■ FRAGMENT ■
════════════════
KONSTANCIN-JEZIORNA W nocy z 17 na 18 grudnia ubiegłego roku w Skolimowie doszło do zabójstwa 19-letniego Michała Gutowskiego. Dziś przed Sądem Okręgowym w Warszawie rozpoczął się proces Filipa B., oskarżonego o dokonanie zabójstwa
Już na początku rozprawy sąd zrobił przerwę, by rozpatrzyć wniosek obrońców Filipa B., którzy wystąpili o wyłączenie postępowania z jawności. Ostatecznie rozprawa toczyła się jednak przy udziale publiczności.
Tylko się bronił?
Chłopcy znali się z gimnazjum, jednak przed feralną nocą z 17 na 18 grudnia nie widzieli się przez rok. Nie wiadomo, jaki był motyw zabójstwa. Wiadomo natomiast, że Filip B. zaprosił Michała Gutowskiego do swojego domu. Tam doszło do rękoczynów, a potem, jak dowodzi prokurator, Filip B. miał uderzać i dusić Michała Gutowskiego.
– Zgon nastąpił w wyniku duszenia gwałtownego – podkreśliła prokurator Katarzyna Dziewa.
– Ani mój syn, ani zabójca nie byli pod wpływem środków odurzających – twierdzi z kolei Piotr Gutowski, ojciec zamordowanego, który wraz z żoną jest oskarżycielem posiłkowym. – Mimo że syna nic nam nie wróci, mamy nadzieję, że sprawiedliwości stanie się zadość.
════════════════
■ PODANE DANE ■
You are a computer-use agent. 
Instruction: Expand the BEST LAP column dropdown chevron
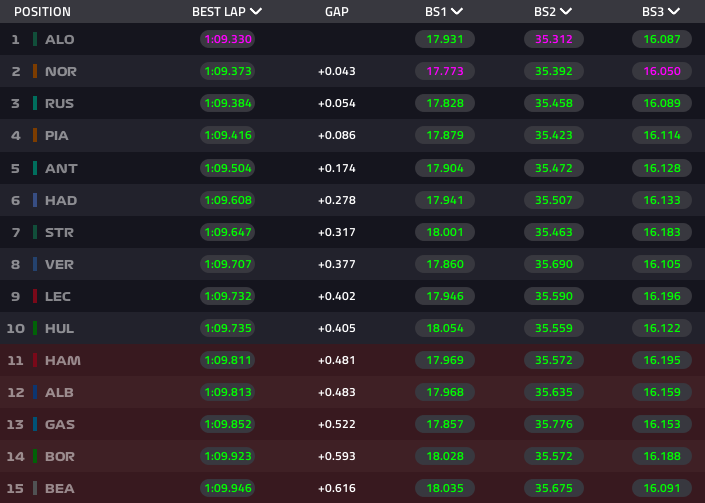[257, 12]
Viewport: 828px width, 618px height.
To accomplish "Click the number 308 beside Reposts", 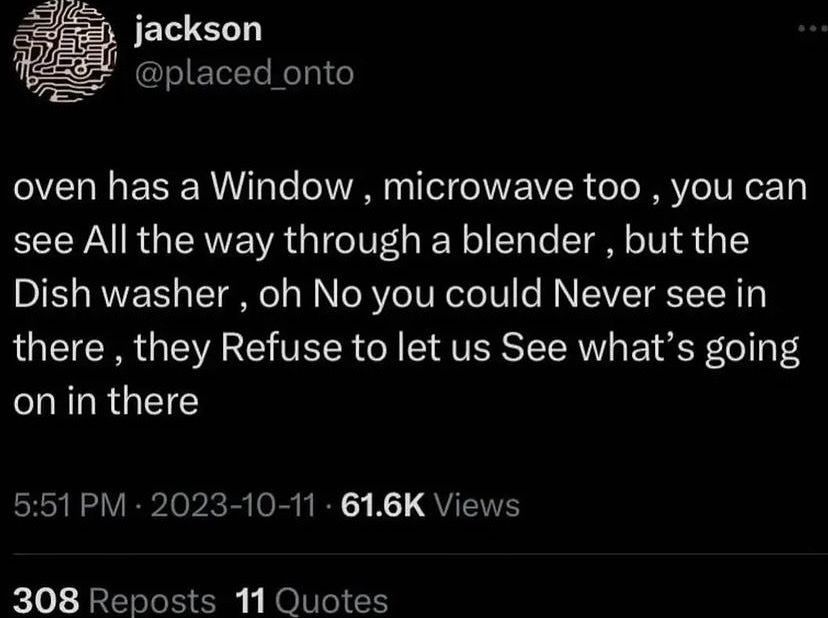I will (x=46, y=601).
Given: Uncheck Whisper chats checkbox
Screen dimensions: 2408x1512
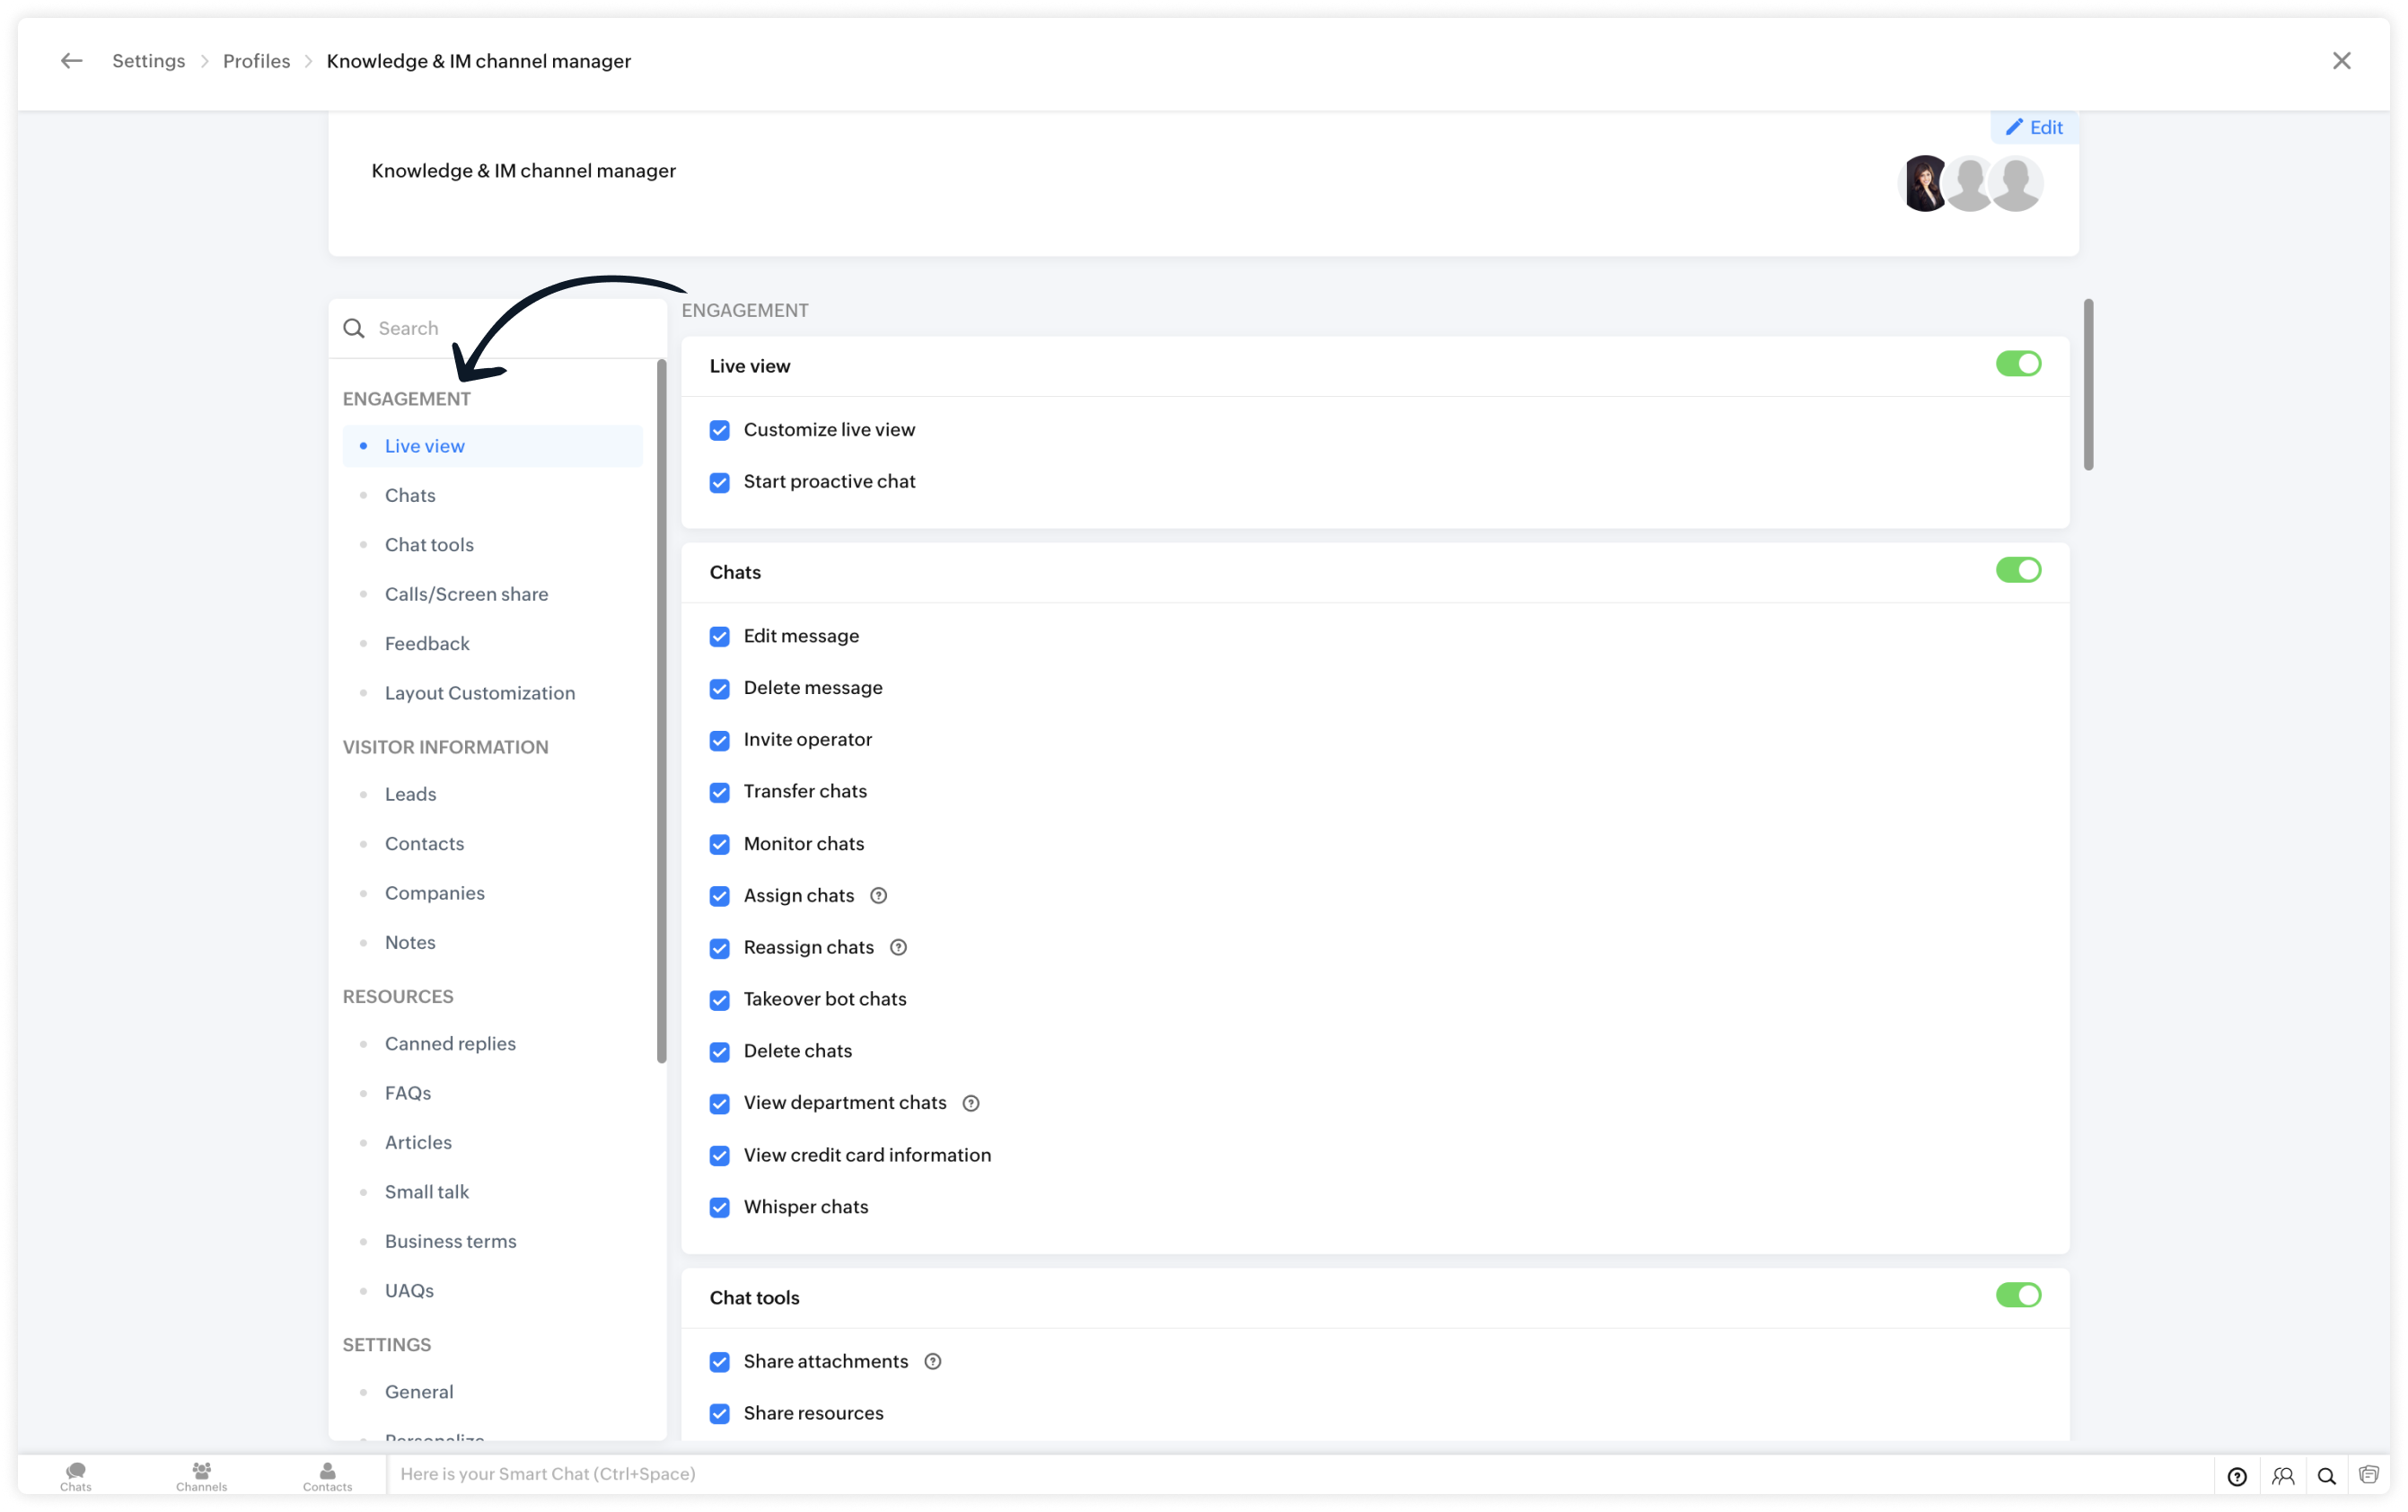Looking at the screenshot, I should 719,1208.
════════════════
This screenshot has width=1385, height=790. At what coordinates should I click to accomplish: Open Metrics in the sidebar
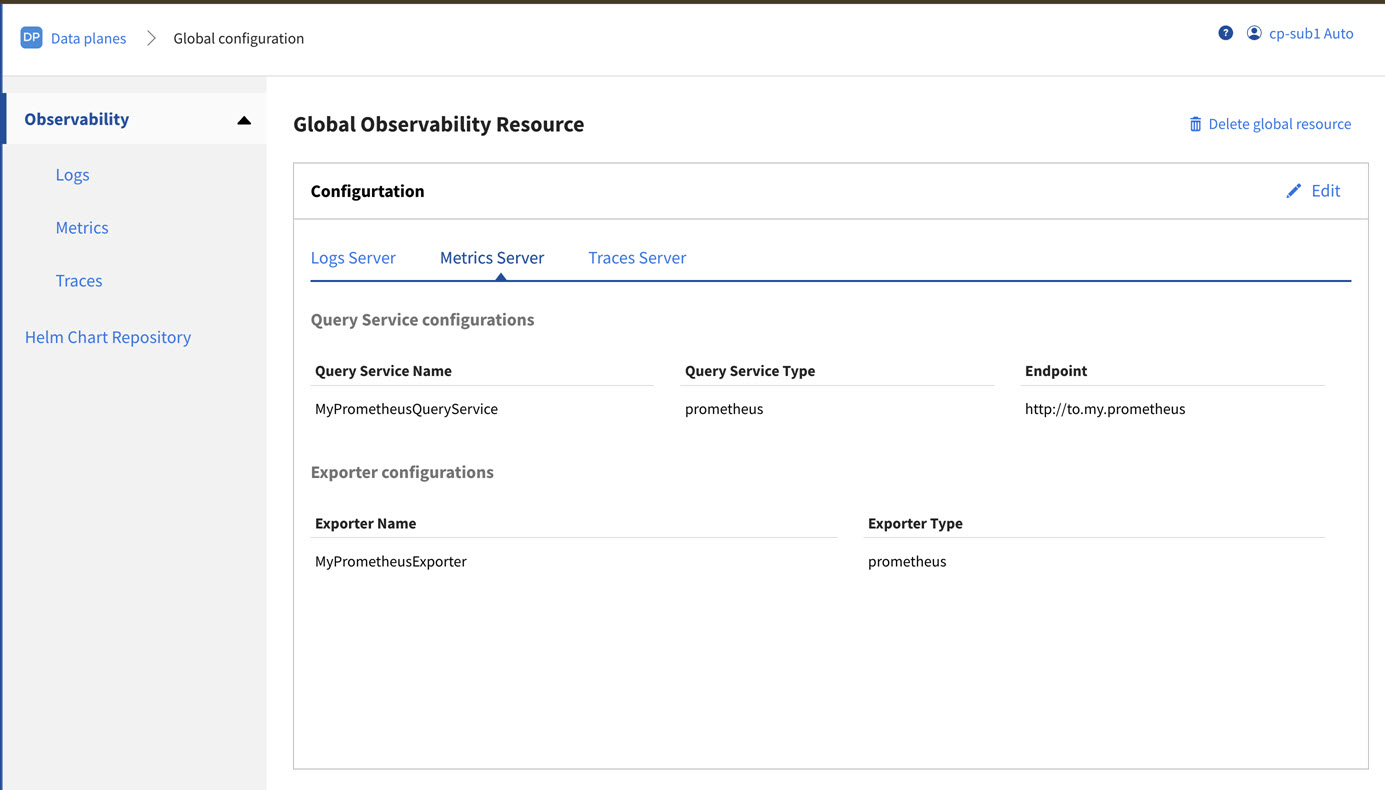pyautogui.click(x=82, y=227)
════════════════
■ POLECENIE 1 ■
Odpowiedz na pytania na podstawie fragmentu o procesie Filipa B.
(a) Przed jakim sądem rozpoczął się proces Filipa B.?
(b) Skąd znali się obaj chłopcy?
(c) Co według prokurator Katarzyny Dziewy było przyczyną zgonu?
■ POLECENIE 2 ■
Napisz dalszy ciąg fragmentu o procesie Filipa B., zaczynając od miejsca po jego ostatnim zdaniu.

■ ODPOWIEDŹ 1 ■
(a) Proces rozpoczął się przed Sądem Okręgowym w Warszawie.
(b) Chłopcy znali się z gimnazjum.
(c) Zgon nastąpił w wyniku duszenia gwałtownego.

■ ODPOWIEDŹ 2 ■
– Jestem zrozpaczony tym, co wydarzyło się 17 grudnia ubiegłego roku, bardzo współczuję rodzicom Michała, jego przyjaciołom i rodzinie – mówił podczas dzisiejszej rozprawy Filip B. – Jest mi przykro, że doszło do zdarzenia, które było tak tragiczne w swoich konsekwencjach, ale pragnę podkreślić, że działałem w obronie własnej. Zostałem przez Michała zaatakowany. Nie chciałem zrobić mu krzywdy, moje zachowanie było spowodowane reakcją na zagrożenie mojego życia. Byliśmy pod wpływem pewnej substancji. Był to narkotyk, który miał być marihuaną. Tak wyglądał i taki miał zapach. Nie wydaje mi się, by to była marihuana, którą wcześniej zażywałem wielokrotnie. Wiem, jak wpływa na człowieka i nigdy nie miałem odczuć, które były tak dziwne, jak po zażyciu tej substancji.
Bijatyka zakończona śmiercią
Filip B. nie przyznaje się do zarzucanego mu czynu. Odmówił odpowiedzi na pytania. Z wcześniejszych zeznań oskarżonego wynika, że 17 grudnia spotkali się z Michałem Gutowskim w parku w Konstancinie-Jeziornie. Mieli wspólnie palić marihuanę, a następnie iść do domu Filipa B. Tam Michał w pokoju Filipa miał złapać pałkę teleskopową i powiedzieć „zajeb… cię, zanim ty mnie zajeb…”.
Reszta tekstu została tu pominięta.